Crouch: Danse avec la girafe

Auteur de quatre buts en deux matches, Peter Crouch est en train de se faire une place en équipe d'Angleterre. Pour ne rien gâter, son improbable manière de célébrer ses buts, façon Robocop, a conquis tout le monde. Avec la blessure de Rooney, l'émergence du géant de Liverpool tombe à pic.
En deux matches et moins d'une semaine, Peter Crouch est devenu la coqueluche de toute l'Angleterre. Il le doit à son but face à la Hongrie, et à son triplé contre la Jamaïque, mais aussi (surtout?) à son improbable manière de célébrer sa réussite. Mardi soir, après son but face aux Magyars, devant la foule médusée d'Old Trafford, Crouch a entamé une sorte de danse robotique, agrémentée d'un mouvement de smurf, tout droit sorti des années 80. Totalement has been, mais complètement irrésistible. Depuis, tout le royaume entonne le "Let's do the Crouch", attendant avec une impatience décuplée le prochain but de l'attaquant de Liverpool.
Ça tombe bien, Crouch est en pleine bourre en ce moment. Il l'a encore confirmé devant les faiblards Jamaïcains samedi, en s'offrant un hat-trick, qui aurait pu se muer en quadruplé s'il n'avait manqué un penalty, tiré à la Panenka. Peu importe. Orphelin de Wayne Rooney, au moins pour l'ensemble du premier tour de la Coupe du monde, Sven Goran Eriksson a peut-être trouvé son plan B, même si on demande à le voir appliqué face à une opposition plus relevée. La girafe dégingandée, par sa présence dans le jeu aérien, pèse incontestablement sur les défenses adverses. Sa complémentarité avec Michael Owen est également intéressante pour le technicien suédois.
Titulaire contre le Paraguay
Emballé, Eriksson n'a pas caché que Crouch avait sans doute gagné ses galons de titulaire pour le premier match du Mondial, face au Paraguay. "Peter a été fantastique, admet le patron du Three Lions, à part sur ce penalty qu'il n'a pas pris suffisamment au sérieux. Il a marqué, et il a constamment perturbé l'adversaire en étant dominateur dans les airs. Je pense qu'il débutera samedi prochain. Il le mérite". Une juste récompense pour le géant des Reds, qui reste tout de même sur cinq buts lors de ses trois dernières sorties avec l'Angleterre, puisqu'il avait déjà marqué au mois de mars contre l'Uruguay.

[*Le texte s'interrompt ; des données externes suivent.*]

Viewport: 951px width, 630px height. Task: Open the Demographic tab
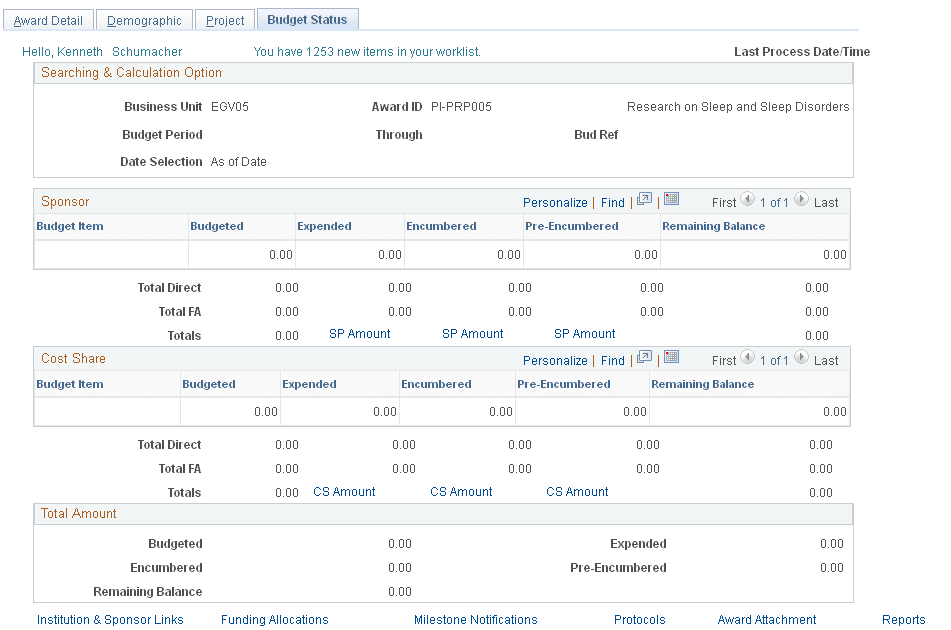(x=144, y=19)
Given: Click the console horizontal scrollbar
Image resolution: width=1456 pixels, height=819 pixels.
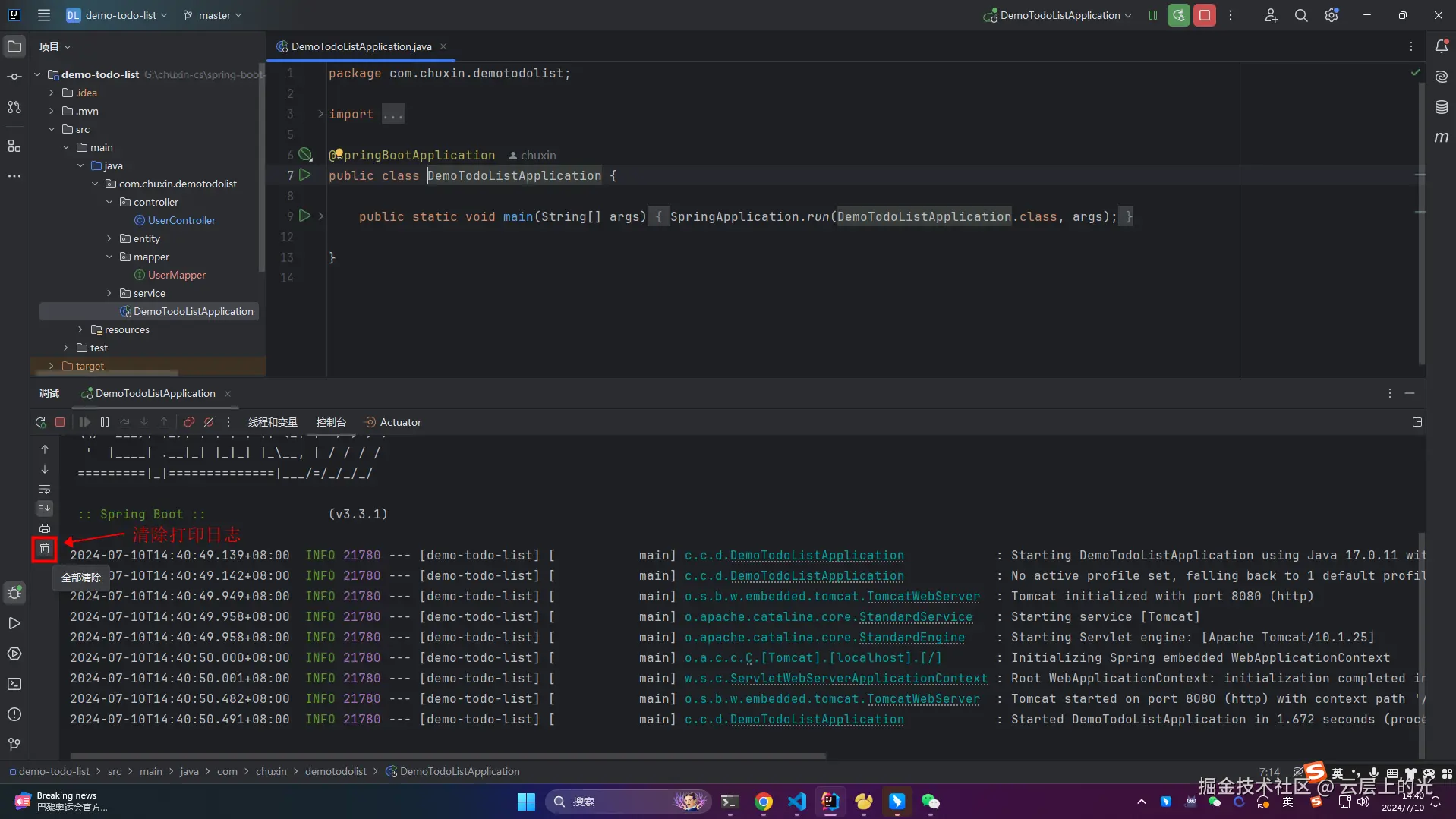Looking at the screenshot, I should click(x=448, y=756).
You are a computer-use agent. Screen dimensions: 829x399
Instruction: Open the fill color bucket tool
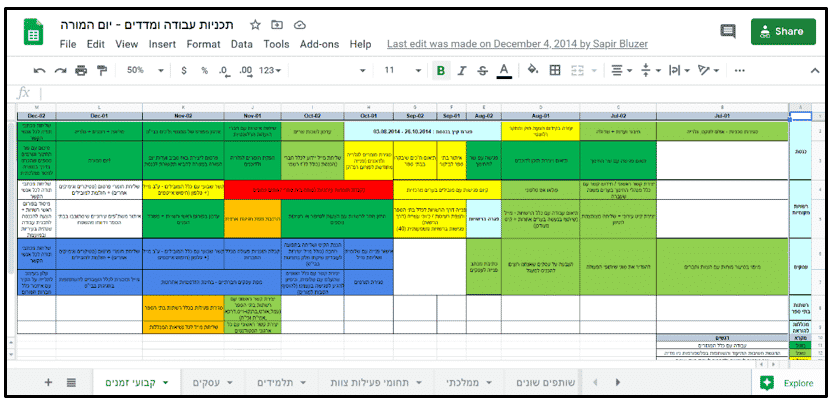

De toute façon, Eriksson n'a pas 36 solutions à sa disposition. Son équipe s'exprime beaucoup mieux en 4-4-2 qu'en 4-5-1, avec le seul Owen en pointe. Physiquement, le Ballon d'Or 2001 n'a pas l'étoffe d'un avant-centre solitaire. Il a besoin de soutien. Or, tant que Rooney sera indisponible, Crouch reste la seule option viable, Theo Walcott, du haut de ses 17 printemps, ne pouvant prétendre, pour le moment, jouer un rôle majeur. La solution Joe Cole a été envisagée, mais son profil s'apparente trop à celui d'Owen. D'autre part, l'Angleterre a trop besoin de lui sur le flanc gauche de son milieu de terrain.
Gerrard est bluffé
L'improbable héros qu'est Peter Crouch tombe donc à pic pour les Anglais. Adopté par le public et par son sélectionneur, il l'est aussi par ses partenaires, visiblement. Steven Gerrard, qui le côtoie toute l'année à Liverpool, se dit même bluffé. "On connait les qualités de Michael Owen, c'est un joueur de classe mondiale. Mais Peter m'impressionne. Il progresse à chaque sortie, on le sent de plus en plus à l'aise dans l'équipe. Il a d'autres qualités que Rooney, mais je crois qu'il peut faire une grande Coupe du monde ", juge le Scouser.
Il y a moins de six mois, Crouch, en concurrence avec Jermain Defoe voire Darren Bent, avouait qu'une place dans les 23 suffirait à son bonheur. Il se disait prêt à effectuer le voyage en Allemagne même sans jouer une seule minute. "J'essaie juste d'apporter quelque chose à l'équipe quand on fait appel à moi. Je fais de mon mieux, c'est tout", dit-il simplement. Pour l'instant, son impact dépasse toutes les espérances, les siennes comme celles d'Eriksson. Il a même réussi à redonner le sourire à un pays catastrophé par la blessure de Rooney. Pour lui, c'est déjà une sacrée victoire.